Share your experience!
I have a 2.4 Ghz Sony VAIO PCG-VRZ515G
It has really bad performace problems, I am a musician and so run some intensive software, and need the laptop for live performance.
When I start to run my music software, Cubase SX or Ableton Live, the computer slows down to a crawl - if I check, in Control Panel -> System the actual CPU speed, it starts at a normal 2.39 Ghz, and after running the software for a minute its slowed down to 882 Mhz. If I quit the software and go back its then 2.39 Ghz again.
I have been advised to clean out the air vents with compressed air, which I did, but this has only stopped it overheating, not the performance problems.
If I could afford it i'd sell it and get a Centrino, but for now I need to try and solve this with what i;ve got.
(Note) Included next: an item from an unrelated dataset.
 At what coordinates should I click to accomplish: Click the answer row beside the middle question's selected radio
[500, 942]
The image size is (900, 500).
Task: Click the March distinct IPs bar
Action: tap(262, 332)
A 2.4 Ghz processor should be flying along, but it seems slower than my old 700 Mhz Athlon machine.
Any help here much appreciated,
thanks,
adam.
wow im very impressed..
can u give me the exact model u got please
cause thats a very impressive temp drop..11 degs!!
in addition to my other cooling techniques, i think i could get my laptop running under 30 degrees
ah exciting !
Yeah I'm interested in the make and where you got it.
Got it from www.dabs.com, its the Antec notebook cooler.
nick_pan, what are your other cooling techniques?
Check this, i'm thinking of trying it:
http://www.ableton.com/forum/viewtopic.php?t=7941&start=15&postdays=0&postorder=asc&highlight=heatsi...
Also check this for a laugh!:
http://www.nativeinstruments.de/index.php?id=1576&upper=index.php?id=forum_us%26type=2&lower=forum/s...
Thanks
good ideas, cooling your laptop seriously should just come for an external cooler but what about other ideas?
im now thinking of getting a portable air con unit blowing at 16 degrees into the thing which should make it COLD. in addition to the laptop cooler i wanna get, i should have things sorted i mean just remember a cpu cooled to 0 degrees centigrade runs 40% faster. question is how u gonna get it down to 0??
the quest continues!
I remember reading an article on this subject some time ago in a magazine. They supercooled the chip and managed a clock speed in excess of 5GHz
Unfortunately, the rest of the hardware isn't designed to work at that kind of speed 
I remember reading an article on this subject some time ago in a magazine. They supercooled the chip and managed a clock speed in excess of 5GHz
speeds of excess of than 5 ghz are done via the water cooling method but using liquid Nitrogen~ not applicable to laptops tho as the machine no longer becomes portable as it would need disecting
..a cooler that sits on the bottom is more than enough!
Yes I remember seeing it on Tom's Hardware Guide.